Documents vanished. Deadlines shifted. The arbitrator, cloaked in the authority of accreditation, manipulated the process with a chilling detachment. He wasn’t just indifferent—he was complicit. His lies to officials about his role as Principal Arbitration Manager weren’t errors. They were tactical deceptions designed to protect Telstra and silence claimants.

What I witnessed was not a failure of procedure—it was a deliberate murder of truth. The arbitrator’s actions, the withholding of evidence, the refusal to investigate surveillance claims—all of it formed a pattern. A conspiracy. A cover-up.

And yet, the truth has a stubborn pulse. It survives in the margins—in the handwritten notes, the corrupted fax logs, the testimonies of fellow claimants who refused to be broken. It lives in the archived pages of absentjustice.com, in the open letters that name names, and in the quiet rage of those who know what was done to us.

This chapter marks the beginning of a reckoning. Not just with Telstra, or the arbitrator, but with the entire machinery that allowed this to happen. The truth may have been murdered—but its ghost is restless. And I intend to give it voice.

Chapter 2: Surveillance State

They told us arbitration would be confidential. That our evidence, our testimony, our pain—would be handled with integrity. But behind the polished facade of legal process, a darker reality pulsed: we were being watched.

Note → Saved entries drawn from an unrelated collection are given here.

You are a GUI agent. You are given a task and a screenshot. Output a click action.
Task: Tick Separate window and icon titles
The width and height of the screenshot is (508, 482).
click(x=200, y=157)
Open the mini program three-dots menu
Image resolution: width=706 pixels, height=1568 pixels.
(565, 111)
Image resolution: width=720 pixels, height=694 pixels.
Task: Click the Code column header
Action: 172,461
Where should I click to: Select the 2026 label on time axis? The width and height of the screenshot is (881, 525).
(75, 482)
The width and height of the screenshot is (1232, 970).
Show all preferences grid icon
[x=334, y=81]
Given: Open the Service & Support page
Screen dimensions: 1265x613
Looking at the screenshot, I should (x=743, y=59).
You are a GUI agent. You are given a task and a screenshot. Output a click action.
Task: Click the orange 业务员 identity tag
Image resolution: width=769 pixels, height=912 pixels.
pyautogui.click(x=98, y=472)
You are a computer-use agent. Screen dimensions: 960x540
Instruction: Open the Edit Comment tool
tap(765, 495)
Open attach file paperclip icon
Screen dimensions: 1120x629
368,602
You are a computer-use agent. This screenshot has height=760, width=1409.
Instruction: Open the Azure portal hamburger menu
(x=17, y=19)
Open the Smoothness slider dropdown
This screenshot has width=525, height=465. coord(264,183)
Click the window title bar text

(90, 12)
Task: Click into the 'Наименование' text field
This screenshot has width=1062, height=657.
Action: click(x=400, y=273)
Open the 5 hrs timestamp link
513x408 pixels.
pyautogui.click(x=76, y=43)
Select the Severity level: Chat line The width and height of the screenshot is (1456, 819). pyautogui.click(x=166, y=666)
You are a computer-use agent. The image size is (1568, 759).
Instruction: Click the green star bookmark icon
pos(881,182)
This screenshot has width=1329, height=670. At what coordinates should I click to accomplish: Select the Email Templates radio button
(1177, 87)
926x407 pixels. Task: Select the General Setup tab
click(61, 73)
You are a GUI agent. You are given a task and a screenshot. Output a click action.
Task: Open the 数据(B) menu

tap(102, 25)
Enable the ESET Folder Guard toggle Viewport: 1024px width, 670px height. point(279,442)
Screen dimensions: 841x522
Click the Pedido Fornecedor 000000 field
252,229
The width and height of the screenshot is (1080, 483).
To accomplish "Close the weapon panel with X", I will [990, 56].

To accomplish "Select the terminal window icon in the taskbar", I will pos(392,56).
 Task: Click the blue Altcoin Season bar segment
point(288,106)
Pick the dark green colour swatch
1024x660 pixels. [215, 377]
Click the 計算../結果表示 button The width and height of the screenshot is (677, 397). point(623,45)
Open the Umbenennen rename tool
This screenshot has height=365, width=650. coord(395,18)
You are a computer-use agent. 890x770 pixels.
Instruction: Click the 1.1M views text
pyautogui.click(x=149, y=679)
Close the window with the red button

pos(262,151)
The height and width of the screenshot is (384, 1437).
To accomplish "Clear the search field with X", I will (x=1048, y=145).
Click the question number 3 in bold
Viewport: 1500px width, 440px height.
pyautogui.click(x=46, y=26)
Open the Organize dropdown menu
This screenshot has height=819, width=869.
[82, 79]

Telstra’s surveillance capabilities weren’t theoretical. They were industrial-grade, embedded in the very infrastructure we relied on to communicate. Their Security Operations Centres, operating 24/7, were equipped with Security Information and Event Management (SIEM) and Threat Intelligence Integration tools designed to detect and catalogue anomalies. But what happens when the anomaly is a whistleblower? When the threat is not external, but internal—someone like me, exposing truths the system would rather forget?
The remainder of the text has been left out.